A niche blog dedicated to the issues that arise when supplementary protection certificates (SPCs) extend patents beyond their normal life -- and to the respective positions of patent owners, investors, competitors and consumers. The blog also addresses wider issues that may be of interest or use to those involved in the extension of patent rights. You can email The SPC Blog here

Tuesday 21 January 2014

Austrian Forsgren reference heads for CJEU

The following has been received from our reader Alexander Robinson (Dehns): 
In the ongoing saga of referrals to the CJEU on matters SPC-related, the UKIPO has just (last Friday) sent out a notification regarding yet another set of questions which have been referred as Case C-631/13 "FORSGREN" [I'm surprised not have received the notification myself and hope I've not been struck off the IPO mailing list for conduct unbecoming ...].  The deadline for submitting comments at the UKIPO is 24 January 2014
At issue appears to be the question of whether an SPC is available for a substance which is protected by a basic patent but which is not per se the authorised medicinal product, instead being covalently bound to other actives. 
According to the IPO website the case concerns:
"A request for a preliminary ruling concerning an application for a patent protection certificate [surely they mean Supplementary Protection Certificate...] with respect to a substance (Protein D) which is present in an authorised medicinal product.

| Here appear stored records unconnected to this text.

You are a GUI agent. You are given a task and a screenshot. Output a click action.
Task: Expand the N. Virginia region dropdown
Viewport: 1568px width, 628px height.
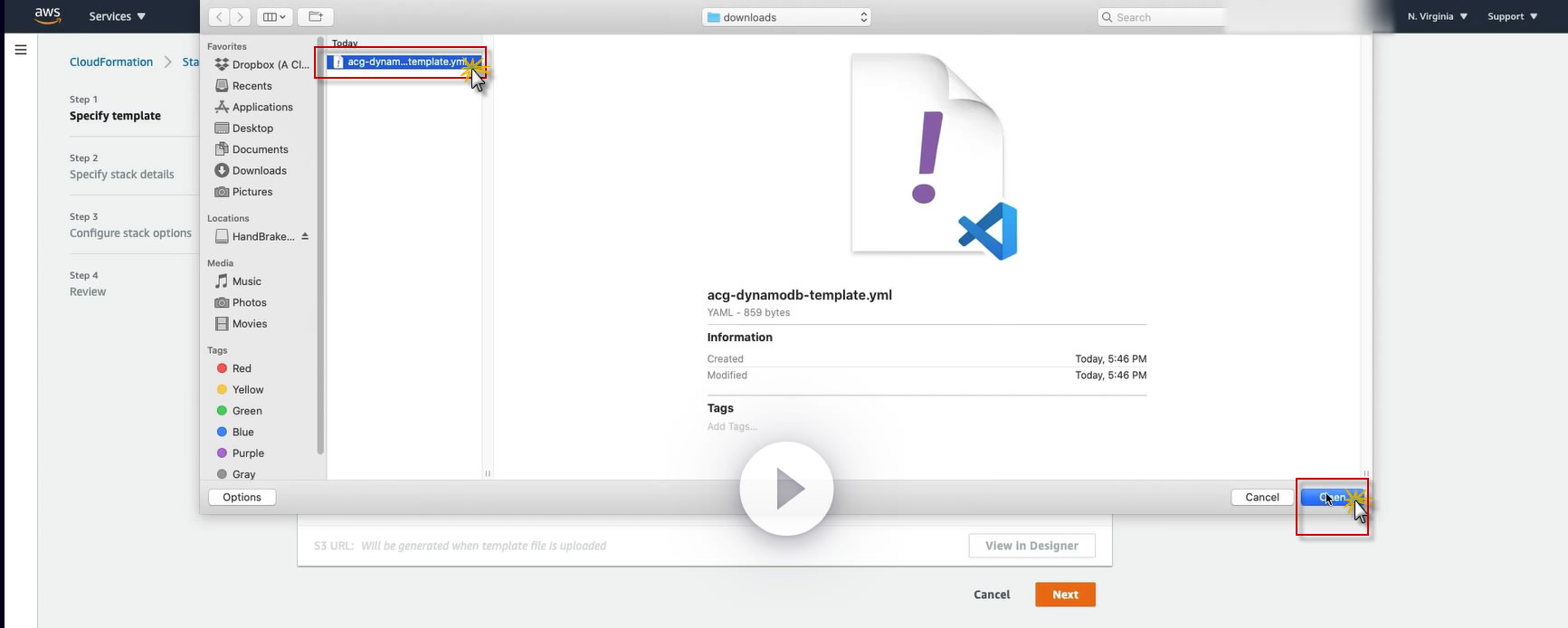tap(1438, 16)
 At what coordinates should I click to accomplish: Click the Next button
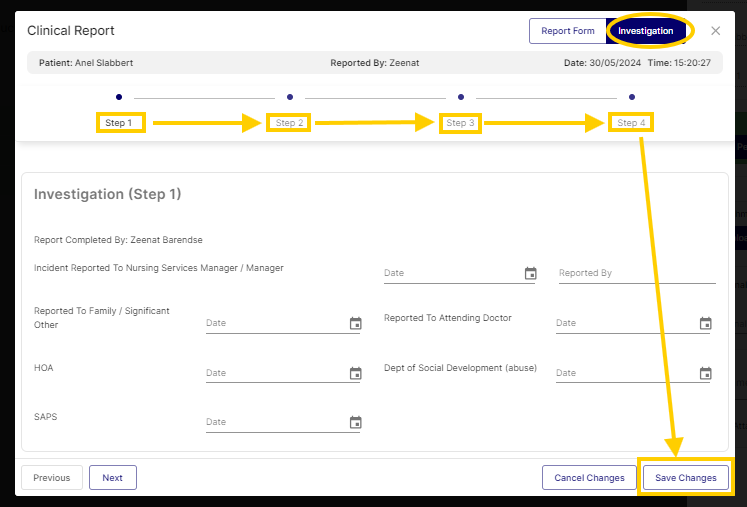coord(112,478)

Protein D is covalently bound to some pneumococcal polysaccharides in medicinal product Synflorix, which is authorized as a pneumococcal vaccine. Protein D is acting as a carrier in Synflorix but is an active ingredient in vaccines against Haemophilus influenza bacteria. The question arises whether an SPC for protein D may be granted based on the authorisation for Synflorix which does not specify the therapeutic effect of protein D but refers to it as a carrier protein."
Protein D is covalently bound to some pneumococcal polysaccharides in medicinal product Synflorix, which is authorized as a pneumococcal vaccine. Protein D is acting as a carrier in Synflorix but is an active ingredient in vaccines against Haemophilus influenza bacteria. The question arises whether an SPC for protein D may be granted based on the authorisation for Synflorix which does not specify the therapeutic effect of protein D but refers to it as a carrier protein."
The questions referred are as follows:
1. Under Article 1(b) and Article 3(a) and (b) of Regulation (EC) No 469/2009 of the European Parliament and of the Council of 6 May 2009 concerning the supplementary protection certificate for medicinal product, provided that the other conditions are met, may a protection certificate be granted for an active ingredient protected by a basic patent (in this case, Protein D) where that active ingredient is contained in the medicinal product (in this case, Synflorix) as part of a covalent (molecular) bond with other active ingredients but none the less retains its own effect? 
2. If Question 1 is answered in the affirmative: 
2.1. Under Article 3(a) and (b) of Regulation (EC) No 469/2009, may a protection certificate be granted for the substance protected by the basic patent (in this case, Protein D) where that substance has a therapeutic effect of its own (in this case, as a vaccine against Haemophilus influenzae bacteria) but the authorisation of the medicinal product does not relate to that effect? 
2.2. Under Article 3(a) and (b) of Regulation (EC) No 469/2009, may a protection certificate be granted for the substance protected by the basic patent (in this case, Protein D) where the authorisation describes that substance as a 'carrier' for the actual active ingredients (in this case, Pneumococcal polysaccharides), the carrier, as an adjuvant, enhances the effect of those substances, but that effect is not expressly mentioned in the authorisation of the medicinal product?

Thanks so much, Alexander, for letting us know. The referring court, incidentally, is the Oberster Patent- und Markensenat - Austria.